Collected data:
───
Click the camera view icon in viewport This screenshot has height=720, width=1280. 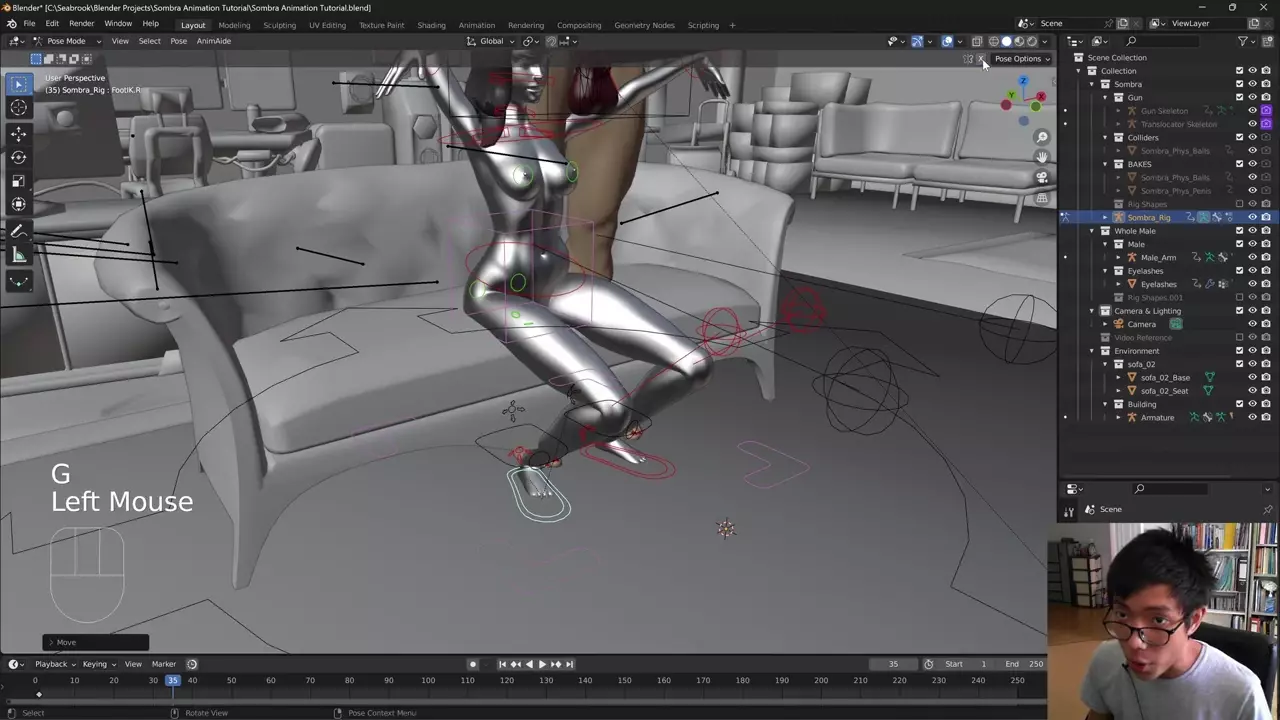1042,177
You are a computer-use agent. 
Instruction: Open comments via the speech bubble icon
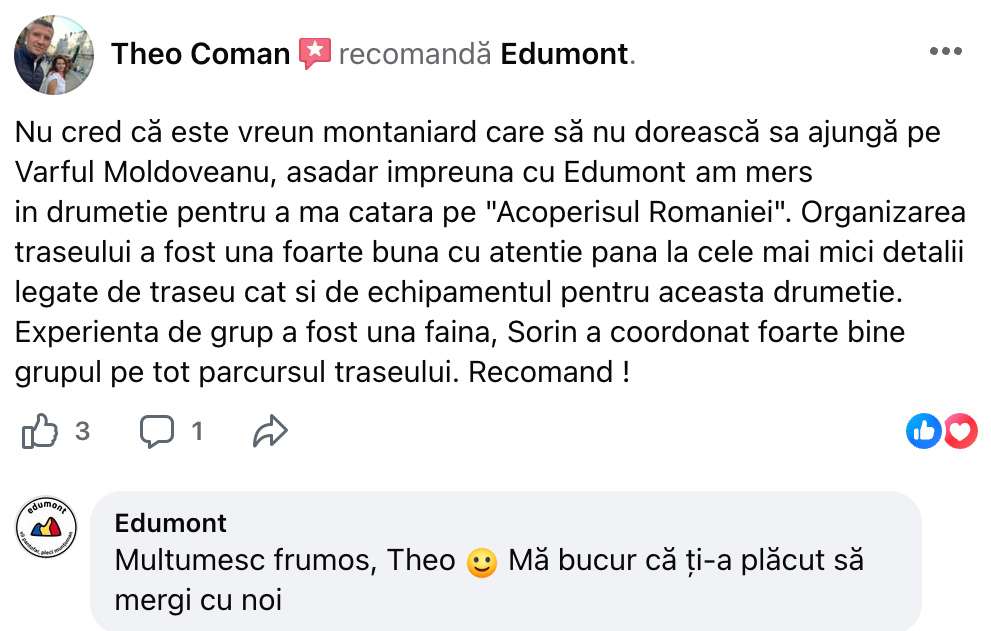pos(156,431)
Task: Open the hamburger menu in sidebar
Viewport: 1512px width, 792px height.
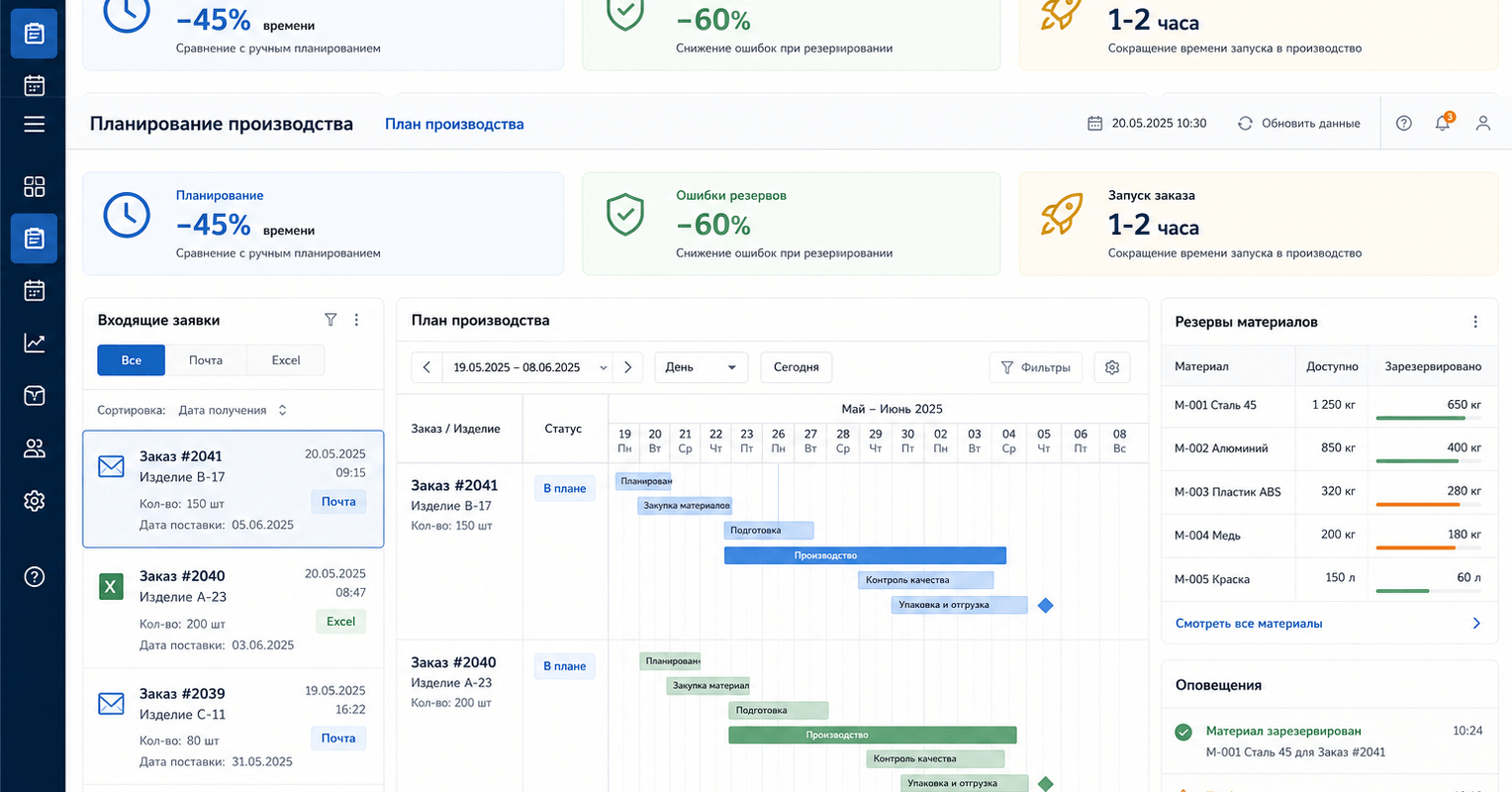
───
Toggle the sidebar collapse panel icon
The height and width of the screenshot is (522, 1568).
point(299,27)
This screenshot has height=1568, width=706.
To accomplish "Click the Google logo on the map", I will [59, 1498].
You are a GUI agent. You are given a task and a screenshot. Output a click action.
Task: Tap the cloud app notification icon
───
▶ _Your objective_
Extract every line from the records above that contains the word "sidebar".

▶ _Worked solution_
Task: Open the hamburger menu in sidebar
Toggle the sidebar collapse panel icon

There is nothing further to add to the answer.